**Alıştırma 1**: Gram Games hakkındaki metne göre şirket ilk ofisini hangi şehirde açtı?
**Alıştırma 2**: Gram Games hakkındaki metni son cümlesinden sonra gelecek şekilde sürdürün.

**Verilen metin**:
Kaan Karamancı 30, Mehmet Ecevit ise 33 yaşında…
İki genç girişimci oyun sektöründeki potansiyeli gördü ve birlikte Gram Games’i kurdular. Bugün 1010! adlı oyunları, 70 milyonun üzerinde kullanıcı tarafından oynanıyor. Bütün oyunları ise 100 milyon kişiye ulaşmış durumda. İsviçreli Hummingbird Ventures ve ABD’li iki melek yatırımcıdan toplam 2,5 milyon dolarlık yatırım alan şirket, global bir oyuncu olma vizyonuyla büyümesini sürdürüyor. Bu amaçla ilk ofislerini ise Londra’da açtılar.
1010!’U KAÇ KİŞİ OYNUYOR?
Dünya genelinde oyunu her gün ortalama 3,5 milyon kişi oynuyor.
Gram Games, İstanbul’da çıkan ve bugün mobil oyun pazarında global oyuncular arasına girmeyi başaran bir şirket. 2012 yılında Mehmet Ecevit ve Kaan Karamancı tarafından kurulan oyun şirketi, bugün sektöründe başarılı işlere imza atıyor. Geliştirdikleri oyunlar tüm dünyada popüler oyunlar listesinde yer alıyor. Öyle ki oyunları toplamda 100 milyonun üzerinde kullanıcıya ulaşmış durumda. Mobil platformlardan AppStore ve Google Play’den ücretsiz indirilebilen tetris benzeri bulmaca oyunu ‘1010!’ en çok ilgi gören oyunlarının başında geliyor. Oyun tutkunlarıyla buluştuğunun 20’nci gününde 1 milyon kullanıcıya ulaşan 1010!’un bugün 70 milyonun üzerinde kullanıcısı bulunuyor.

**Mevcut veriler**:
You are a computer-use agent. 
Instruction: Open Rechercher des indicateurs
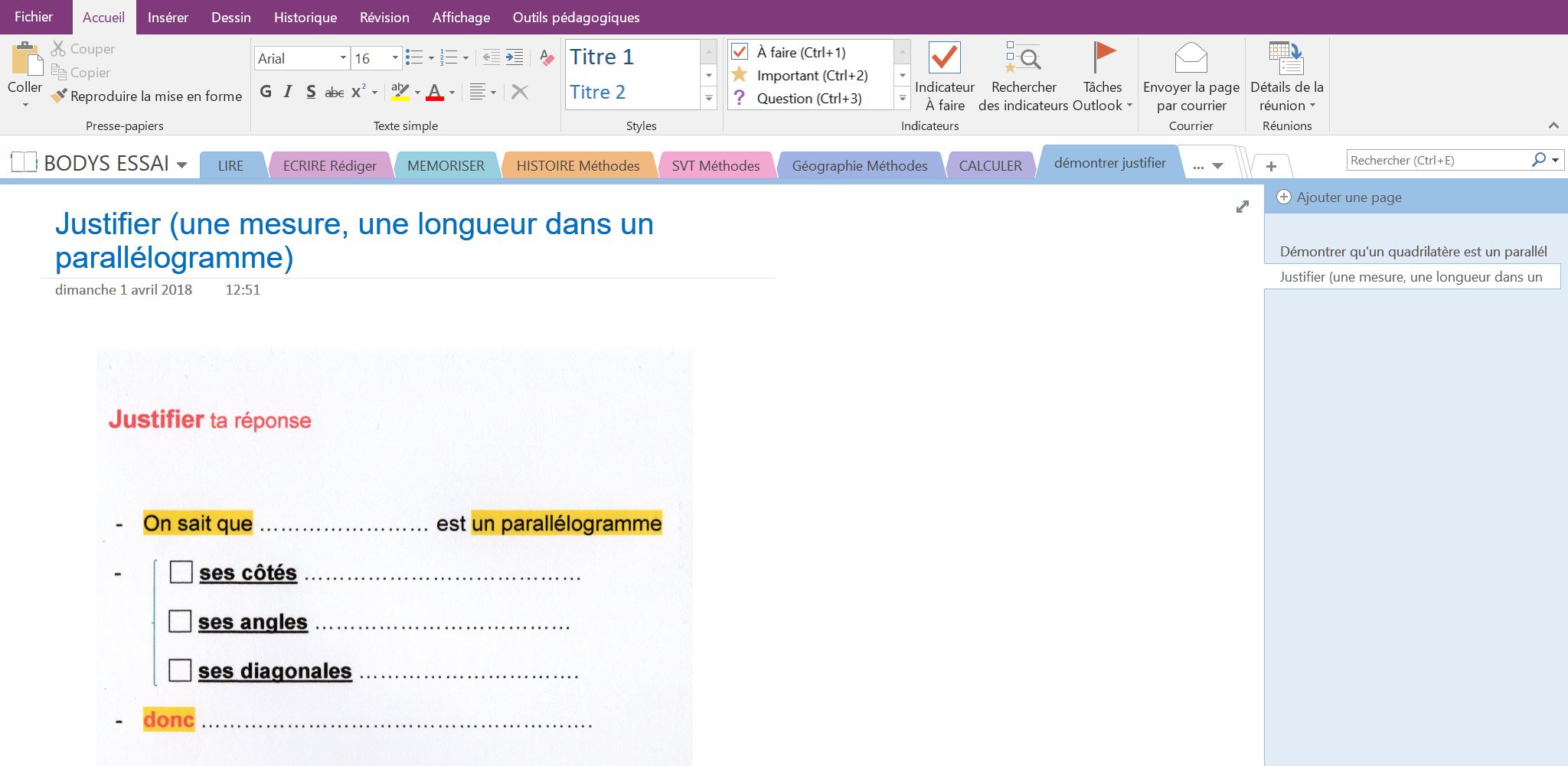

**Yazılı cevap 1**: Şirket ilk ofisini Londra'da açtı.

**Yazılı cevap 2**:
Yaklaşık 150 bin dolarlık çekirdek yatırımla yola çıkan şirket, 4 yılda İsviçreli Hummingbird Ventures’tan ve ABD’li iki melek yatırımcıdan toplamda 2,5 milyon dolarlık yatırım çekti. Geçtiğimiz günlerde Avrupa oyun endüstrisinin en önemli merkezlerinden biri olarak görülen Londra’da da ofis açan Gram Games, global büyümesini sürdürmek ve farklı oyun türleriyle portföyünü çeşitlendirmek amacıyla yurt dışı açılımına gitti. Önümüzdeki dönemde Avrupa’daki büyümesini yeni ofislerle sürdürmeyi planlayan Gram Games’in kurucuları Mehmet Ecevit ve Kaan Karamancı ile girişim öykülerinden hedeflerine kadar pek çok konuyu konuştuk:
Biraz kendinizden bahseder misiniz?
Kaan Karamancı: 30 yaşındayım. Liseyi Robert Kolej’de bitirdikten sonra ABD’ye gittim. Bilgisayar mühendisliği üzerine MIT’de okudum. Sonra New York’ta birkaç start up’ta daha çok kod tarafında çalıştım. Birkaç sosyal medya şirketinde görev aldım. 2011 yılında da Türkiye’ye döndüm. O dönem Türkiye’de hem küçük melek yatırımlar yaptım hem yapılacak enteresan bir proje arayışına girdim.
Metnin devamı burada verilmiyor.